В Национальной галерее, пожалуй, впервые предлагают увидеть выставку ковров — армянских, восточных, в частности роскошных персидских, а также европейских гобеленов, то есть опять же ковров. Шесть десятков отборных вещей, отобранных в разных странах. Экспонаты прибыли из Парижа: это небольшая часть богатейшей коллекции Мушега и Микаэла Мартиросян-Чалоянов, деда и внука. Мушег — коллекционер и торговец коврами — одним словом, крупный специалист в области ковроделия, или ковроткачества, очень известный во Франции да, пожалуй, и в Европе. Занимается этим лет шестьдесят.
А было дело так... Мушег — уроженец знаменитого сюникского села Хндзореск с давними ковроткацкими традициями. 18-летним он оказался на войне и вскоре попал в плен. В концлагере тщедушный армянский юноша прославился как шахматист. Играл — всех обыгрывал. Даже одного из немецких офицеров. Последний оказался совестливым человеком и каким-то образом вызволил парня. Каким — неведомо. После долгих скитаний оказался Мушег во Франции, добрался до Парижа. После войны притормозил — провидение! — у соотечественника — собирателя старинных ковров... Через пять лет у Мушега была уже своя мастерская по реставрации ковров, своя торговля и тогда же понемногу начала складываться коллекция. Что, очевидно, было неизбежно. Торговля развивалась, обогащалось и собрание. Мушег собирал не только армянские и восточные ковры, но также европейские гобелены и шпалеры, стал признанным экспертом, познал секреты и тайны технологии и ремесла.
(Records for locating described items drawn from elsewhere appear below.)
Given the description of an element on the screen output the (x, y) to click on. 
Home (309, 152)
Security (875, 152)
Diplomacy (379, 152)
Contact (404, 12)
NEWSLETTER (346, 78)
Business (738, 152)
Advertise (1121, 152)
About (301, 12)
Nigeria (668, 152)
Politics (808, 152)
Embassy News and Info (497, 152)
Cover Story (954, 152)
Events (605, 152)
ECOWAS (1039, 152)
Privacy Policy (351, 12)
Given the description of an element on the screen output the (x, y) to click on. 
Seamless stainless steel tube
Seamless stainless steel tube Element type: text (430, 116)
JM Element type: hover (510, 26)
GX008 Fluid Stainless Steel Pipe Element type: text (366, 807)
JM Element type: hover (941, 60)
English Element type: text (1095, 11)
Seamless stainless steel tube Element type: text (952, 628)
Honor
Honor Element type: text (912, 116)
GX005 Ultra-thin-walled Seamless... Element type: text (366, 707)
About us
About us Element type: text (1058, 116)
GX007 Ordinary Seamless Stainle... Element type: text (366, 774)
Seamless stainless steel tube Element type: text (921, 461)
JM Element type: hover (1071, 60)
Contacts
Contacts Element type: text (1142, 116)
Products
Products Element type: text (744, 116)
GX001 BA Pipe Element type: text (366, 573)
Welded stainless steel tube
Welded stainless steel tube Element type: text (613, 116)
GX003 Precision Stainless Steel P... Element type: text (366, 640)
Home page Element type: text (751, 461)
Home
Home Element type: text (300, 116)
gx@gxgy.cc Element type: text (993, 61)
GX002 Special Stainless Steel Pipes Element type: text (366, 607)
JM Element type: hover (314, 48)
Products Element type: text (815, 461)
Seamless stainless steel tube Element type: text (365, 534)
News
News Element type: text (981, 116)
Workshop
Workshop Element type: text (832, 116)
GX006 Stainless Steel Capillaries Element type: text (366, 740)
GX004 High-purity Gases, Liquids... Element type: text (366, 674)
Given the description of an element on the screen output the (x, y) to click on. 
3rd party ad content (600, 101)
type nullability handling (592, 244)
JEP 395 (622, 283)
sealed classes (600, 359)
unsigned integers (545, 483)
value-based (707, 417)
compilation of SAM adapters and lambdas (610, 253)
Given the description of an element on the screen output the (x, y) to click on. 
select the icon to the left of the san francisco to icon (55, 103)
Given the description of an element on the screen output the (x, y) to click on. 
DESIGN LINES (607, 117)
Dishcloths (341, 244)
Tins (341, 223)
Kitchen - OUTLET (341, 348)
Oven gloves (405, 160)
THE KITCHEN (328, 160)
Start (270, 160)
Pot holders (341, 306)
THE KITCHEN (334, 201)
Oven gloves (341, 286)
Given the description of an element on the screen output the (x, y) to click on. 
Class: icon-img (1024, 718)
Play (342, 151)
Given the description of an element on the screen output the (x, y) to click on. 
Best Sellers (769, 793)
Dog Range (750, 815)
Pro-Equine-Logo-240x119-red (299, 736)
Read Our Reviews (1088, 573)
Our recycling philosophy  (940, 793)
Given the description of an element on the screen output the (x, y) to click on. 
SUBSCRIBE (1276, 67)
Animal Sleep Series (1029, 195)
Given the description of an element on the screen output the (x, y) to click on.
Не раз отдельные предметы из его коллекции становились главными лотами на различных выставках и аукционах вплоть до знаменитого аукциона Hotel Drouot. Отметим, ни разу он не продавал армянских ковров. Впрочем, собирал Мушег Чалоян не только ковры...
Впервые приехав на родину в середине 60-х годов, он подарил Матенадарану армянскую рукописную Библию. После этого приезжал еще не раз и не с пустыми руками. Национальную галерею он обогатил работами Павла Кузнецова, Георгия Якулова, Акопа Гюрджяна и другими. Он финансировал ремонт школьного здания в родном Хндзореске, приобрел оборудование — короче, помогает, как может, в том числе и французским соотечественникам.
Выставка, которую Мушег Чалоян привез в Ереван, представляет некую модель его собрания. Экспозиция радует прежде всего качеством и состоянием предметов — видно, что они прошли через опытные, любящие и чувствительные руки настоящего профессионала. Для нас, для нашей публики особый интерес представляют европейские гобелены XVII-XIX вв. по причине их полного отсутствия в музеях страны. Кстати, единственный фламандский гобелен Национальной галереи сегодня реставрируют во Франции. Излишне говорить, что это делается при содействии Мушега Чалояна.
Кроме великолепных гобеленов Чалоян также привез ковры персидские, кавказские и, конечно, армянские. Армянские ковры в основном XIX в., вытканы в разных регионах, в том числе в Западной Армении, Гандзаке, Арцахе, Тавуше, Севане и других. Среди них есть редчайшие образцы, некоторые имеют армянские надписи, что придает им еще большую ценность. Армянские ковры Чалояна вновь растревожили мысли о “наличии отсутствия” музея ковра. И это в ситуации, когда соседи изо всех сил приписывают себе все армянские ковры без исключения. А нашего музея все нет и нет и, главное, не предвидится. Были робкие попытки создать таковой в 70-х, но потом все они растворились в чиновничьей атмосфере Минкультуры. С концами. За почти сорок лет культурное ведомство к этой проблеме так и не вернулось. Идея витает в воздухе почем зря — без последствий. Мнения и усилия отдельных индивидов разбиваются о бетон полного непонимания. Удивительное явление: знаем, что нас обкрадывают, и не предпринимаем эффективных действий. Между тем ковры — это не просто предмет быта, приятный во всех отношениях, не просто прикладное искусство и чистой воды геополитика. Понятно, создать музей нелегко, затратно, но можно хотя бы начать создавать. Спроектировать и потом постепенно отстроить. Экономия на национальной культуре постыдна, преступна, особенно в нынешней ситуации.
Пока же армянские ковры малыми дозами экспонируются в музеях Истории, Этнографии, Народного творчества и в Св. Эчмиадзине. Тысячи же ковров, хранящихся в фондах, ждут своего часа... А тем временем соседи энергично приписывают себе все новые и новые культуры и искусства. Без разбору. В том числе ковры — армянские, турецкие, дагестанские, персидские. Наука для них — пустой звук, не то что указания их великих кормчих.